Das Konzert ist auf jeden Fall etwas Besonderes für mich. Ich gehe auf die Bühne, wissend, dass im Saal viele Bekannte sitzen, Nachbarn, Freunde. Und wenn man das Publikum so deutlich vor Augen hat, hat man irgendwie das Gefühl, mit noch mehr Liebe als sonst zu spielen, zumal auch viele Menschen da sein werden, die ich seit längerer Zeit nicht gesehen habe.
Ist der Erwartungsdruck größer als bei anderen Auftritten?
Nein, die Erwartungen sind immer hoch. Spiele ich irgendwo in der Fremde, muss ich das Publikum dort ganz neu überzeugen, habe ich einen Auftritt in der Region, so möchte ich diejenigen, die mich früher schon bei guten Konzerten gehört haben, nicht enttäuschen. Auf jeden Fall finde ich es besonders schön, in meiner Heimat zu spielen. Das ist mir wichtig.
Seit rund zwei Jahren studieren Sie in New York. Wie würden Sie Ihre eigene Entwicklung in dieser Zeit einschätzen?

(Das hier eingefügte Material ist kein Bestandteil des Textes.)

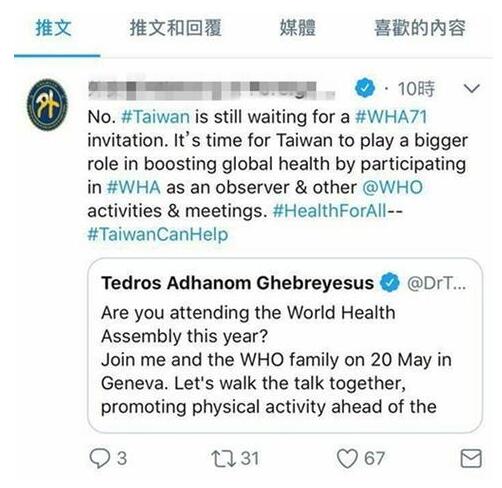Go to the 喜歡的內容 tab
Screen dimensions: 502x488
tap(420, 28)

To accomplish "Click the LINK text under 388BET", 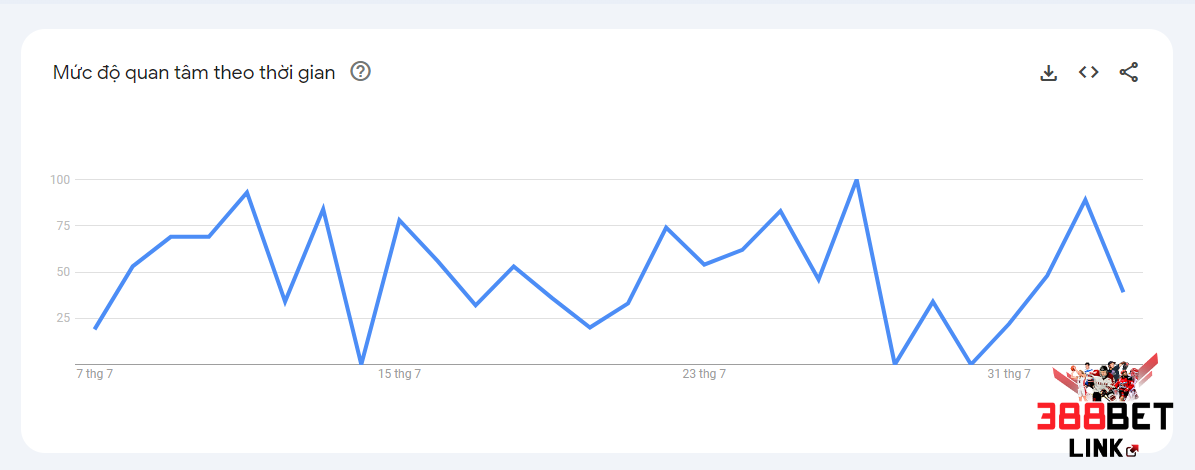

Ich denke, ich bin selbstständiger geworden in Bezug auf die Interpretation. Ich gestalte meine Programme eigenverantwortlich und habe durch den Unterricht in Musiktheorie, Musikgeschichte und anderen Fächern, durch Konzertbesuche und den Kontakt mit anderen Musikern ein größeres Verständnis für die Stücke und die vielen, vielen Ebenen der Musik gewonnen. Darüber hinaus habe ich stark am Klang und an der Technik gearbeitet. Sicher habe ich noch einen Weg zu gehen, aber ich glaube, viel gelernt zu haben, um eine eigenständige Künstlerin zu werden.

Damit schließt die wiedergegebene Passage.